*** Block opens ***
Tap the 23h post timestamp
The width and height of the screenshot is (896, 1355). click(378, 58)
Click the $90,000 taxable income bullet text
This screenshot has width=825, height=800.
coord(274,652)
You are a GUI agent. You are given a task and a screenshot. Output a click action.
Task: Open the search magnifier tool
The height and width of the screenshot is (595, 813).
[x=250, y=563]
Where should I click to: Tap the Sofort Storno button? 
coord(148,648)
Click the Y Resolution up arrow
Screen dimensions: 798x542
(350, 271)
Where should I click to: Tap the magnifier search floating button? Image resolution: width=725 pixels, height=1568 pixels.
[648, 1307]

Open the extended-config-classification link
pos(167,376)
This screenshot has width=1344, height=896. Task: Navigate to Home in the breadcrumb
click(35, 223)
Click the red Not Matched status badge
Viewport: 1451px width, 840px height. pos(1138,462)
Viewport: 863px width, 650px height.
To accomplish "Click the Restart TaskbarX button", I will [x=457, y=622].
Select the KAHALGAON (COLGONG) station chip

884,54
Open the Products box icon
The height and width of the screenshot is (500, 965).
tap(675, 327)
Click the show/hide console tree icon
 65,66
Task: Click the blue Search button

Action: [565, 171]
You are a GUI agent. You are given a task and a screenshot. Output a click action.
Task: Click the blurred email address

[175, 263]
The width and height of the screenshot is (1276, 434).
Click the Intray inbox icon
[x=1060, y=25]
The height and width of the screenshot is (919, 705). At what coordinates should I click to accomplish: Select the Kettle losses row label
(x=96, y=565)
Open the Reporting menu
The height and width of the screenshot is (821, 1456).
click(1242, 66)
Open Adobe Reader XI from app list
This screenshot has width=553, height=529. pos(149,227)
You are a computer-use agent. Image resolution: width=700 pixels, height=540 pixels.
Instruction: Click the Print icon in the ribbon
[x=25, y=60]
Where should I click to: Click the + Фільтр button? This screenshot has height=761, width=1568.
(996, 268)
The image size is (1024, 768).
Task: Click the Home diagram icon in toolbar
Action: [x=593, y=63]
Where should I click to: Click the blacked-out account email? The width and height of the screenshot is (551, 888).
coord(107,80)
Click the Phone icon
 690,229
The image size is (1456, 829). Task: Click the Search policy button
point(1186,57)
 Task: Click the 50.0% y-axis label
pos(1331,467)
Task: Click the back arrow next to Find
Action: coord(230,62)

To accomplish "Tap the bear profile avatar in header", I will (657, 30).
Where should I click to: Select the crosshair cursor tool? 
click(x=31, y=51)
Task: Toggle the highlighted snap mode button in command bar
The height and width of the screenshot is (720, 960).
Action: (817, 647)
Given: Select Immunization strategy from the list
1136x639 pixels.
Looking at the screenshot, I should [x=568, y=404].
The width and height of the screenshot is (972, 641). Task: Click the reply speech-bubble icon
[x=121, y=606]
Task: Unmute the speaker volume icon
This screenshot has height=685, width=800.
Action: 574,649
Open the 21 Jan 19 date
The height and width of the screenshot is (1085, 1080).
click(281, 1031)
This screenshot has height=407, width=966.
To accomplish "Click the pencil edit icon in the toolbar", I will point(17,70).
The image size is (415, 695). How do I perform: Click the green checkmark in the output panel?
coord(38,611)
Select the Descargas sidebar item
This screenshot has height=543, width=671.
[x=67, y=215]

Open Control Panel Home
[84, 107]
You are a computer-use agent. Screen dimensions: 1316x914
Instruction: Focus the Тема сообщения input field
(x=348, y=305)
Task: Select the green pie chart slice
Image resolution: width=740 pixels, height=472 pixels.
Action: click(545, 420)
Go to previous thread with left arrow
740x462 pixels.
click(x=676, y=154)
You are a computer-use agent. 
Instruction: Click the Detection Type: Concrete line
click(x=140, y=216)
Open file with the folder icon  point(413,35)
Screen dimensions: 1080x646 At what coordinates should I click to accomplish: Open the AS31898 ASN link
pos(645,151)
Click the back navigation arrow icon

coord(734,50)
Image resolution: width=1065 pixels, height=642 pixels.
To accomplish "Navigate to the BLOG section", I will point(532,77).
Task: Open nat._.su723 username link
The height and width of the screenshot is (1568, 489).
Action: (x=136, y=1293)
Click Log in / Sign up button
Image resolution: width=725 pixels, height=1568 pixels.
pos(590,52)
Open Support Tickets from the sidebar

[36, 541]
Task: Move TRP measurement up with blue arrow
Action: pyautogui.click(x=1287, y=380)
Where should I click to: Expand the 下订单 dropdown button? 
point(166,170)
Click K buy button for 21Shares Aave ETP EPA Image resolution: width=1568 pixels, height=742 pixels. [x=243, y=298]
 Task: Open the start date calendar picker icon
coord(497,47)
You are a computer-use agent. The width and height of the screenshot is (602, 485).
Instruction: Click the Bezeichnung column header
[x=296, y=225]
*** Block closes ***
The records above are to be repeated in full, word for word.

Reply to the exercise:
Tap the 23h post timestamp
The width and height of the screenshot is (896, 1355). click(378, 58)
Click the $90,000 taxable income bullet text
This screenshot has width=825, height=800.
coord(274,652)
You are a GUI agent. You are given a task and a screenshot. Output a click action.
Task: Open the search magnifier tool
The height and width of the screenshot is (595, 813).
[x=250, y=563]
Where should I click to: Tap the Sofort Storno button? 
coord(148,648)
Click the Y Resolution up arrow
Screen dimensions: 798x542
(350, 271)
Where should I click to: Tap the magnifier search floating button? Image resolution: width=725 pixels, height=1568 pixels.
[648, 1307]

Open the extended-config-classification link
pos(167,376)
This screenshot has width=1344, height=896. Task: Navigate to Home in the breadcrumb
click(35, 223)
Click the red Not Matched status badge
Viewport: 1451px width, 840px height. pos(1138,462)
Viewport: 863px width, 650px height.
To accomplish "Click the Restart TaskbarX button", I will [x=457, y=622].
Select the KAHALGAON (COLGONG) station chip

884,54
Open the Products box icon
The height and width of the screenshot is (500, 965).
tap(675, 327)
Click the show/hide console tree icon
 65,66
Task: Click the blue Search button

Action: [565, 171]
You are a GUI agent. You are given a task and a screenshot. Output a click action.
Task: Click the blurred email address

[175, 263]
The width and height of the screenshot is (1276, 434).
Click the Intray inbox icon
[x=1060, y=25]
The height and width of the screenshot is (919, 705). At what coordinates should I click to accomplish: Select the Kettle losses row label
(x=96, y=565)
Open the Reporting menu
The height and width of the screenshot is (821, 1456).
click(1242, 66)
Open Adobe Reader XI from app list
This screenshot has width=553, height=529. pos(149,227)
You are a computer-use agent. Image resolution: width=700 pixels, height=540 pixels.
Instruction: Click the Print icon in the ribbon
[x=25, y=60]
Where should I click to: Click the + Фільтр button? This screenshot has height=761, width=1568.
(996, 268)
The image size is (1024, 768).
Task: Click the Home diagram icon in toolbar
Action: [x=593, y=63]
Where should I click to: Click the blacked-out account email? The width and height of the screenshot is (551, 888).
coord(107,80)
Click the Phone icon
 690,229
The image size is (1456, 829). Task: Click the Search policy button
point(1186,57)
 Task: Click the 50.0% y-axis label
pos(1331,467)
Task: Click the back arrow next to Find
Action: coord(230,62)

To accomplish "Tap the bear profile avatar in header", I will (657, 30).
Where should I click to: Select the crosshair cursor tool? 
click(x=31, y=51)
Task: Toggle the highlighted snap mode button in command bar
The height and width of the screenshot is (720, 960).
Action: (817, 647)
Given: Select Immunization strategy from the list
1136x639 pixels.
Looking at the screenshot, I should [x=568, y=404].
The width and height of the screenshot is (972, 641). Task: Click the reply speech-bubble icon
[x=121, y=606]
Task: Unmute the speaker volume icon
This screenshot has height=685, width=800.
Action: 574,649
Open the 21 Jan 19 date
The height and width of the screenshot is (1085, 1080).
click(281, 1031)
This screenshot has height=407, width=966.
To accomplish "Click the pencil edit icon in the toolbar", I will point(17,70).
The image size is (415, 695). How do I perform: Click the green checkmark in the output panel?
coord(38,611)
Select the Descargas sidebar item
This screenshot has height=543, width=671.
[x=67, y=215]

Open Control Panel Home
[84, 107]
You are a computer-use agent. Screen dimensions: 1316x914
Instruction: Focus the Тема сообщения input field
(x=348, y=305)
Task: Select the green pie chart slice
Image resolution: width=740 pixels, height=472 pixels.
Action: click(545, 420)
Go to previous thread with left arrow
740x462 pixels.
click(x=676, y=154)
You are a computer-use agent. 
Instruction: Click the Detection Type: Concrete line
click(x=140, y=216)
Open file with the folder icon  point(413,35)
Screen dimensions: 1080x646 At what coordinates should I click to accomplish: Open the AS31898 ASN link
pos(645,151)
Click the back navigation arrow icon

coord(734,50)
Image resolution: width=1065 pixels, height=642 pixels.
To accomplish "Navigate to the BLOG section", I will point(532,77).
Task: Open nat._.su723 username link
The height and width of the screenshot is (1568, 489).
Action: (x=136, y=1293)
Click Log in / Sign up button
Image resolution: width=725 pixels, height=1568 pixels.
pos(590,52)
Open Support Tickets from the sidebar

[36, 541]
Task: Move TRP measurement up with blue arrow
Action: pyautogui.click(x=1287, y=380)
Where should I click to: Expand the 下订单 dropdown button? 
point(166,170)
Click K buy button for 21Shares Aave ETP EPA Image resolution: width=1568 pixels, height=742 pixels. [x=243, y=298]
 Task: Open the start date calendar picker icon
coord(497,47)
You are a computer-use agent. The width and height of the screenshot is (602, 485).
Instruction: Click the Bezeichnung column header
[x=296, y=225]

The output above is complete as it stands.